## ASSIGNMENT
A word-for-word transcription of the whole listing is required.
*** Opening of DATASET ENTRIES ***
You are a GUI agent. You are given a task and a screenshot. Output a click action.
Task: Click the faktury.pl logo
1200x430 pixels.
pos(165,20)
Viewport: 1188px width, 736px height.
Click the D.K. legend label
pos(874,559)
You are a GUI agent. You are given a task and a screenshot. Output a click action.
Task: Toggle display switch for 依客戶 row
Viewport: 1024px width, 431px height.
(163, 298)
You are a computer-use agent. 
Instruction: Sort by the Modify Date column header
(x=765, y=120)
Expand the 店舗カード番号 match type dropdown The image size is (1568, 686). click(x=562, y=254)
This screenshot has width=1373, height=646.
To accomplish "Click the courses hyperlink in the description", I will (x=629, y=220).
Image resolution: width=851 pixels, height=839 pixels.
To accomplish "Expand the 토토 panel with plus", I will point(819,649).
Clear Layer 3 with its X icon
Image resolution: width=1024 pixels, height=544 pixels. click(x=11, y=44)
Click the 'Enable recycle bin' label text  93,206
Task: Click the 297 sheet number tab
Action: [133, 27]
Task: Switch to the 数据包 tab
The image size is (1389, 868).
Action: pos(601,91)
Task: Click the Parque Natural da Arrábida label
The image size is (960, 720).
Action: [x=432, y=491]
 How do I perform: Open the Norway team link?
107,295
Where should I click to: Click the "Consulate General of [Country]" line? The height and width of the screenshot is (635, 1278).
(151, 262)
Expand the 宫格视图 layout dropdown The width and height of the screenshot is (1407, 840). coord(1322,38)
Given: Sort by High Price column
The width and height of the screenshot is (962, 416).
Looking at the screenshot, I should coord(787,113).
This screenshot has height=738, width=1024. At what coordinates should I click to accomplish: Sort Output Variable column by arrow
*** Close of DATASET ENTRIES ***
## RESULT
You are a GUI agent. You are given a task and a screenshot. Output a click action.
Task: Click the faktury.pl logo
1200x430 pixels.
pos(165,20)
Viewport: 1188px width, 736px height.
Click the D.K. legend label
pos(874,559)
You are a GUI agent. You are given a task and a screenshot. Output a click action.
Task: Toggle display switch for 依客戶 row
Viewport: 1024px width, 431px height.
(163, 298)
You are a computer-use agent. 
Instruction: Sort by the Modify Date column header
(x=765, y=120)
Expand the 店舗カード番号 match type dropdown The image size is (1568, 686). click(x=562, y=254)
This screenshot has width=1373, height=646.
To accomplish "Click the courses hyperlink in the description", I will (x=629, y=220).
Image resolution: width=851 pixels, height=839 pixels.
To accomplish "Expand the 토토 panel with plus", I will point(819,649).
Clear Layer 3 with its X icon
Image resolution: width=1024 pixels, height=544 pixels. click(x=11, y=44)
Click the 'Enable recycle bin' label text  93,206
Task: Click the 297 sheet number tab
Action: [133, 27]
Task: Switch to the 数据包 tab
The image size is (1389, 868).
Action: pos(601,91)
Task: Click the Parque Natural da Arrábida label
The image size is (960, 720).
Action: [x=432, y=491]
 How do I perform: Open the Norway team link?
107,295
Where should I click to: Click the "Consulate General of [Country]" line? The height and width of the screenshot is (635, 1278).
(151, 262)
Expand the 宫格视图 layout dropdown The width and height of the screenshot is (1407, 840). coord(1322,38)
Given: Sort by High Price column
The width and height of the screenshot is (962, 416).
Looking at the screenshot, I should coord(787,113).
This screenshot has height=738, width=1024. At what coordinates should I click to accomplish: Sort Output Variable column by arrow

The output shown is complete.